Data provided START

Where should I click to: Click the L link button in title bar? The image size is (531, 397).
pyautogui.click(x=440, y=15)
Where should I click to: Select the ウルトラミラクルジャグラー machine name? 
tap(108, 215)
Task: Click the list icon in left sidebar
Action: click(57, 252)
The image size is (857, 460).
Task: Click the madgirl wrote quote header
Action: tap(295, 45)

Data provided END

▶ _What you are asked to do_:
The full listing is to be copied verbatim.

▶ _The answer_:
Where should I click to: Click the L link button in title bar? The image size is (531, 397).
pyautogui.click(x=440, y=15)
Where should I click to: Select the ウルトラミラクルジャグラー machine name? 
tap(108, 215)
Task: Click the list icon in left sidebar
Action: click(57, 252)
The image size is (857, 460).
Task: Click the madgirl wrote quote header
Action: tap(295, 45)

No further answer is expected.